[[ TASK INPUT open ]]

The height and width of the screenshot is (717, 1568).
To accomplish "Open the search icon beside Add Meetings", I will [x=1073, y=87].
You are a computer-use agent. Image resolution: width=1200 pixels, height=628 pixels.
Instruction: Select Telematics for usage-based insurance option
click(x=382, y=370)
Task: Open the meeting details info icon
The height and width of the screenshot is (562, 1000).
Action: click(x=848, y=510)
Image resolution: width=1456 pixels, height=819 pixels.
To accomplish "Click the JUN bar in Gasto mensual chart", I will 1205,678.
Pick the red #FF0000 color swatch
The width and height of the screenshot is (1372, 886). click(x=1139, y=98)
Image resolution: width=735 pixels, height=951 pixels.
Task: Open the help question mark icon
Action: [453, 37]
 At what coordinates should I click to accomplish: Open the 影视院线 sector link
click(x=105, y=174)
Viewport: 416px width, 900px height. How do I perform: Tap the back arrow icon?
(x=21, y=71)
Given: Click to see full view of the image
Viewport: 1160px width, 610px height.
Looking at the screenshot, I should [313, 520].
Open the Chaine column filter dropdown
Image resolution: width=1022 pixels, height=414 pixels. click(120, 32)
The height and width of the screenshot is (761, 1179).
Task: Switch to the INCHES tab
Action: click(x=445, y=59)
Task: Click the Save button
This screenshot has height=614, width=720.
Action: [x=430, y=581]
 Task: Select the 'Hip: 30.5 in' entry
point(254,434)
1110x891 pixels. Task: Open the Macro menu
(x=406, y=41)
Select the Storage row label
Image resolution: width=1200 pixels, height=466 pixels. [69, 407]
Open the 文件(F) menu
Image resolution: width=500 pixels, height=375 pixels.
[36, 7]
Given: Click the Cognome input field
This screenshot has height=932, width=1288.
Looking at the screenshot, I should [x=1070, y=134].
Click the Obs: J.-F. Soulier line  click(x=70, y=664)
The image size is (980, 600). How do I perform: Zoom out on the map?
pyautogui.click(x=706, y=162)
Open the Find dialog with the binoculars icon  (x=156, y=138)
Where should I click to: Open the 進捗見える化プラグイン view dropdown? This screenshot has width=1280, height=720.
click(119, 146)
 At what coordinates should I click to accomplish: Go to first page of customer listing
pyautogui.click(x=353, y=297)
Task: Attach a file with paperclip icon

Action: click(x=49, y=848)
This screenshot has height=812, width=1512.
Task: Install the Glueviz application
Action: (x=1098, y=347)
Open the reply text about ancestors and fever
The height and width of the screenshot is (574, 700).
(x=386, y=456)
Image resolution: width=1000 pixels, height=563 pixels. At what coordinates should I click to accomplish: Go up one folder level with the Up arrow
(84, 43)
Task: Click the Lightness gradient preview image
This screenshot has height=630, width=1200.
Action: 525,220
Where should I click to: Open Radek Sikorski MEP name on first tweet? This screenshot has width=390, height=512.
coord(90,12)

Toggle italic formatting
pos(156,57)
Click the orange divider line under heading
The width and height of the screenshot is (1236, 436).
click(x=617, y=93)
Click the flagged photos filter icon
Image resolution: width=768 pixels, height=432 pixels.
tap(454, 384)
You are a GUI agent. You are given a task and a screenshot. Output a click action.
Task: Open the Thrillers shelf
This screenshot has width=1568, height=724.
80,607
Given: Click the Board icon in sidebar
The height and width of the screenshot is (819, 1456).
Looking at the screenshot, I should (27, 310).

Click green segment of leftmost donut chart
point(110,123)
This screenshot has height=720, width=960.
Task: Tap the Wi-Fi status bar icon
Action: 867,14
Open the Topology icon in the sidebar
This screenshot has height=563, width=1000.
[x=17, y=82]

[[ TASK INPUT closed ]]

**INSTRUCTIONS TO FOLLOW**
In the lines above, find the word "will" and copy each line that contains it.

**TASK RESULT**
To accomplish "Open the search icon beside Add Meetings", I will [x=1073, y=87].
To accomplish "Click the JUN bar in Gasto mensual chart", I will 1205,678.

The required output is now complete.